Urticaria is the most common rash in acute HCV. It comes in the form of a widespread, itchy, red rash on the skin. Urticaria can cause the skin to swell, and it often comes in rounds that last for several hours. This type of skin rash also occurs as a result of certain allergic reactions.
HCV can also transition into an ongoing (chronic) illness. Severe liver damage is most likely to occur in chronic cases. Signs of liver damage may develop on the skin. Skin symptoms include:
- severe itching in one spot
- development of “spider veins”
- brown patches
- patches of extremely dry skin
Other accompanying symptoms may include stomach swelling and bleeding that won’t stop. Your liver is necessary for survival, so if your liver is severely damaged, your doctor may order a liver transplant.
While some skin rashes are caused by HCV, treatment for the infection can cause rashes, too. This is most common when anti-hepatitis medications are injected. In such cases, rashes may develop at the injection site as a sign of irritation.

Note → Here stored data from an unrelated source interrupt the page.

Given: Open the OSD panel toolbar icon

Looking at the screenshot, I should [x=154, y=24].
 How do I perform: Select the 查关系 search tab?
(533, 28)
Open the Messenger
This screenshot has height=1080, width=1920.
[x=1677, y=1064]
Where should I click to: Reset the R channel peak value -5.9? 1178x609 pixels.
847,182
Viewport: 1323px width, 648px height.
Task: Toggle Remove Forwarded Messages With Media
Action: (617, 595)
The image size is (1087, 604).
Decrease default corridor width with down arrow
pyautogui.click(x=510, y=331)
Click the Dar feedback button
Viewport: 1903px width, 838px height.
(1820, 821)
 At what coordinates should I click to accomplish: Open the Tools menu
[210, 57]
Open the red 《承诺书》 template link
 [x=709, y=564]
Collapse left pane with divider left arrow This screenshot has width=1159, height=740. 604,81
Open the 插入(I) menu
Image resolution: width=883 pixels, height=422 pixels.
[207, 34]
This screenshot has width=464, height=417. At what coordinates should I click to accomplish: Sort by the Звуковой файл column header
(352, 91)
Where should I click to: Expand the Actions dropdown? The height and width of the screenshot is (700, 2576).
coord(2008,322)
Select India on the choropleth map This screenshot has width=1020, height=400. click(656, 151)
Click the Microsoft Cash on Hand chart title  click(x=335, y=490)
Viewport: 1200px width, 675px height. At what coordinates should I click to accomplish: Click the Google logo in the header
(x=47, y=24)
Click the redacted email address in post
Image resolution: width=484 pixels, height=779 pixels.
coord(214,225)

Cold packs and hydrocortisone cream may alleviate itchiness and discomfort as the rash heals. If you experience rashes that are not at the injection site, this can be a sign of a rare reaction to the medication. Call your doctor right away.
Rashes can be challenging to diagnose because they can be due to numerous causes. When you have HCV, a new rash can certainly raise suspicions and concerns. It’s helpful to know the most common places where rashes develop.
Aside from injection sites, HCV rashes are most common on the chest, arms, and torso. Acute HCV can even cause temporary rashes on your face, including lip swelling.
The scope of HCV rash treatment depends on the exact cause. In acute HCV, the best course of action is to treat the rashes with antihistamines and topical ointments to alleviate the itch.
Chronic HCV rashes are more challenging to treat due to the ongoing nature of the disease. If your rashes are caused by certain HCV treatments, your doctor will likely switch your medication.
You can decrease the intensity of rashes by:
- limiting sun exposure
- taking lukewarm or cool baths
- using moisturizing, unscented soaps
- applying skin lotion right after bathing
When considering HCV, skin rashes can be attributed to the disease itself, as well as treatments for it. Sometimes a rash can develop that has nothing to do with HCV. It’s difficult to self-diagnose a skin rash, and it’s never a good idea to do so.
Your best bet is to see your doctor as soon as you notice any unusual skin changes. A physician can determine whether an underlying condition is to blame for a skin rash. Your doctor can help you obtain the appropriate treatment to help clear it up.